I placed my order on Nebe Boats on the 19/10/1992 for what was initially planned to be a complete factory built yacht that l would sail home to Durban from Capetown once she was completed. Unfortunately due to the demise of Nebe Boats in the early days of her construction it did not turn out that way, so l decided to truck her home to Ramsgate on the KZN South Coast to finish building her in our garden at home.

For many years we could proudly boast that we had the most expensive piece of garden furniture in town, but at the time l had no idea of how massive this project would turn out to be. As anyone who has built a blue water cruiser will tell you, particularly if she is kitted out with all the systems and the equipment that a modern cruiser has onboard these days, it is a daunting task . Looking at the positive aspects of this project, l know the boat intimately in that l designed and installed the systems, so from a repair and maintenance perspective l have no issues carrying out the work that is necessary from time to time.



The big day arrived on the 29/8/2008 when we craned her out of the garden onto a rig to truck her through to Durban for launching . What followed was three months of preparations to ready her for the maiden voyage to our home port in Port Owen on the Cape West Coast.

We had a fast passage down the South African East Coast including a storm off the notorious Wild Coast and arrived in Port Owen in dense fog. Windward had passed her first test with flying colours and since then we have enjoyed some great sailing on the West Coast.


The master plan has always been to go cruising, so our plans are to leave for Brazil via Luderitz and St Helena Island at the end of February 2014. So far everything is on track although the “To Do“ list still grows each day.

The purpose of this blog is to record our adventure for ourselves, family and friends.
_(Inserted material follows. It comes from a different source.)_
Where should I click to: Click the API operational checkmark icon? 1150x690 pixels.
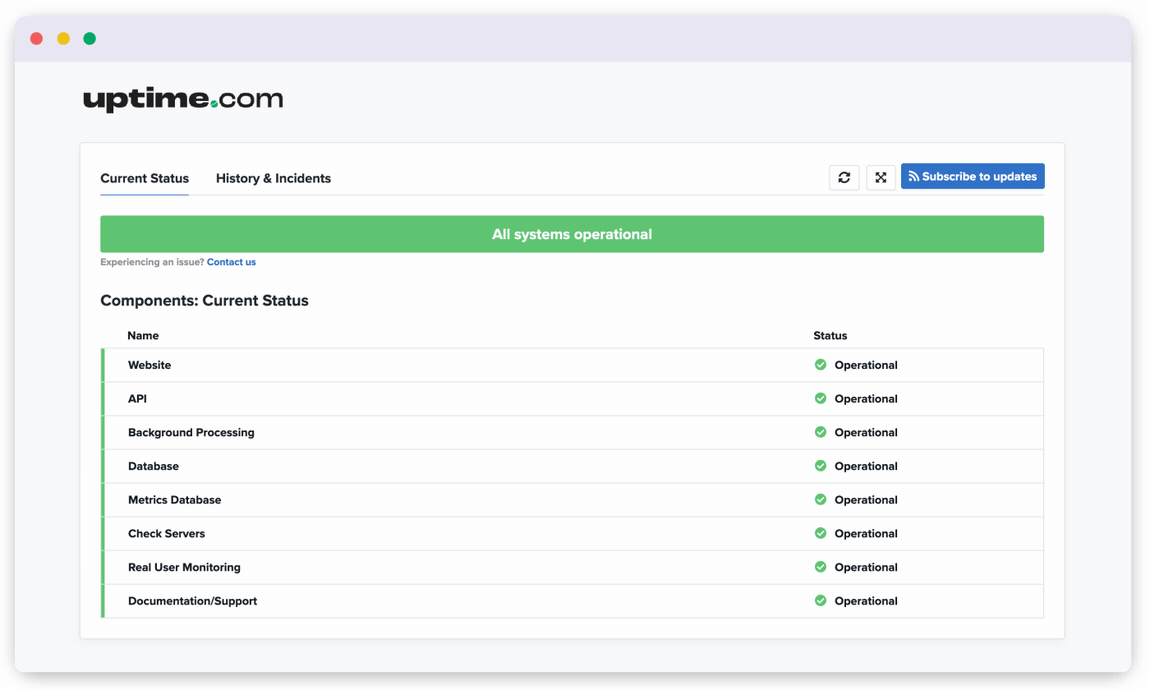820,398
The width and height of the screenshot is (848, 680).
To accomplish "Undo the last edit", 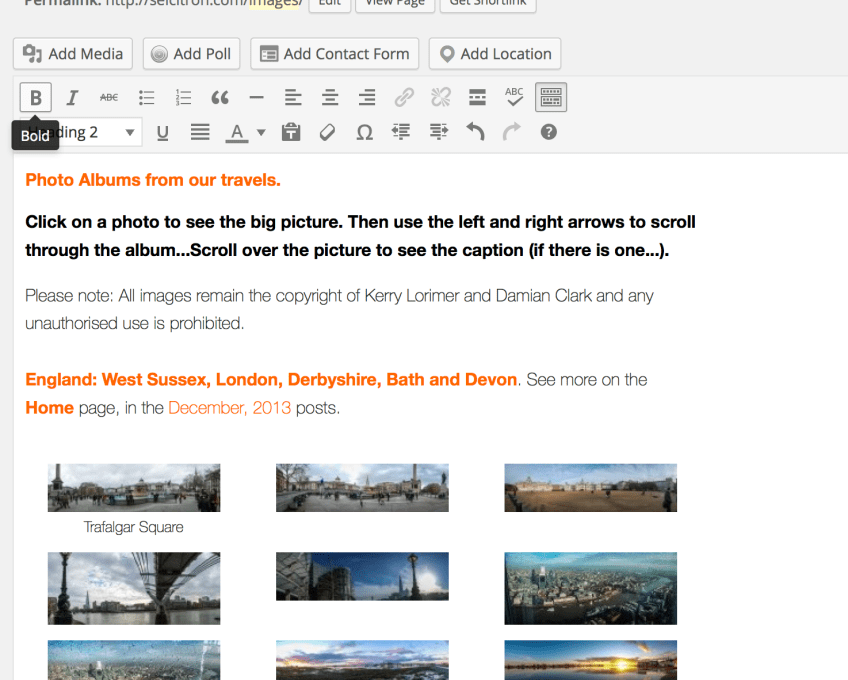I will click(x=475, y=132).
Although it will probably end up being a brief summary of events while we are cruising, we hope you will enjoy and share some of our experiences with us.

LIVING THE DREAM .

Sunday, May 22, 2016

BRAZIL TO THE CARIBBEAN .


This is a passage that l have looked forward to sailing for many years after hearing fellow sailors who have completed this route talk about strong North West setting currents and favourable trade winds all heading in the right direction with the end goal of arriving in the Caribbean .

The reality was a little different in that although there was plenty of current it wasn't always favourable and at times it was a little forward or aft of our beam causing our heading and course over ground to be very different as our autopilot compensated for the effects of the current . When it was in our favour we clocked good daily runs without even pressing the boat too hard with our best 24 hour run of 220nm ( 407km for the landlubbers ).
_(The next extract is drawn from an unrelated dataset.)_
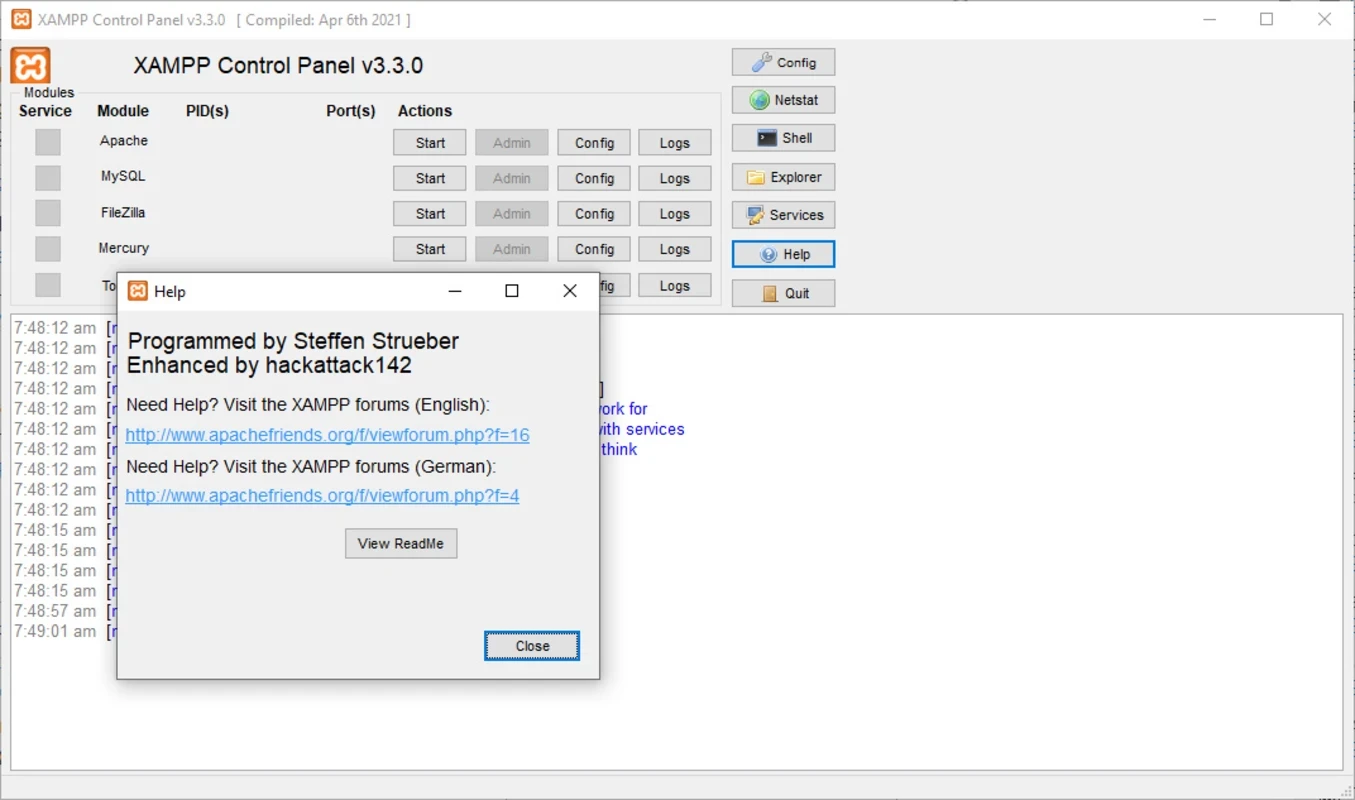Start the Apache module
Screen dimensions: 1355x800
pyautogui.click(x=430, y=143)
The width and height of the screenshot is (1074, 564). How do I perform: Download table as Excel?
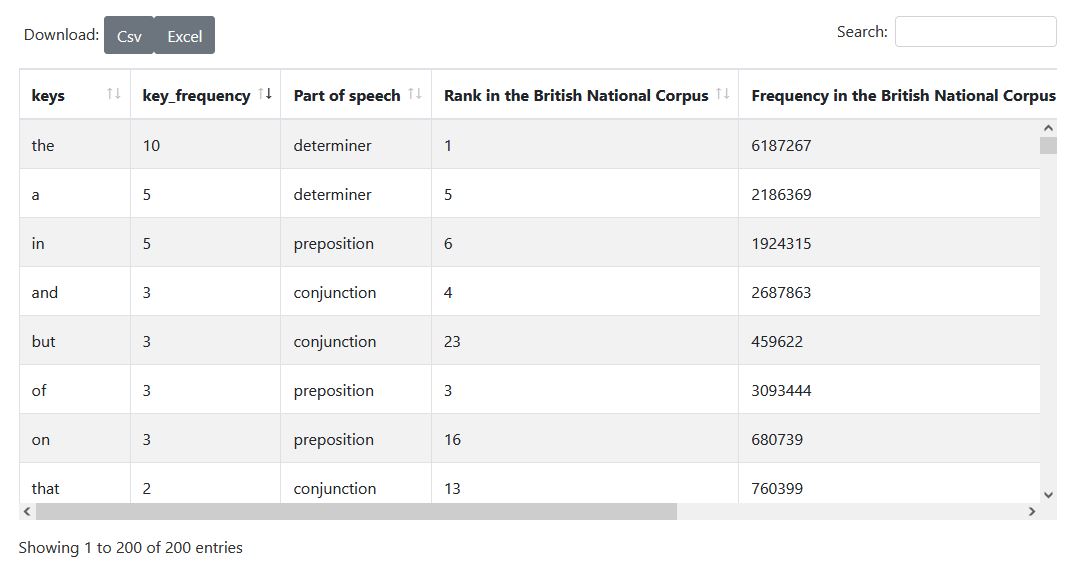184,36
With the mighty Amazon River and other large powerful rivers off our port beam the influence that they have hundreds of miles off the coast is quite remarkable.
At one point during our passage we were sailing along nicely when we noticed what initially appeared to be a reef dead ahead of us . For miles across our bow a line of small wavelets and disturbed water stretched for as far as the eye could see and once we had entered this strip of troubled water the effects of a very powerful current at 90 degrees to our course were felt prompting our autopilot to change our heading to keep us on track . Visually there is a distinct change in the colour of the water and the water temp within an instant changes by up to 3 degrees Celsius . Bear in mind this is hundreds of miles off the coast in seas that are kilometres deep .
The best way to describe this scene is to imagine yourself standing on the banks of a large river in an open plain . We came across these “ rivers of current “ on many occasions during this passage .

At one point we started seeing rafts of vegetation streaming past us and later we found out that apparently the plant species is Sargasso Weed which is now spreading rapidly being swept along in these strong currents . I am told that if you take a clump of this weed and shake it many small crustaceans and small living organisms fall out and apparently these rafts provide protection for small fish that hide in their growth .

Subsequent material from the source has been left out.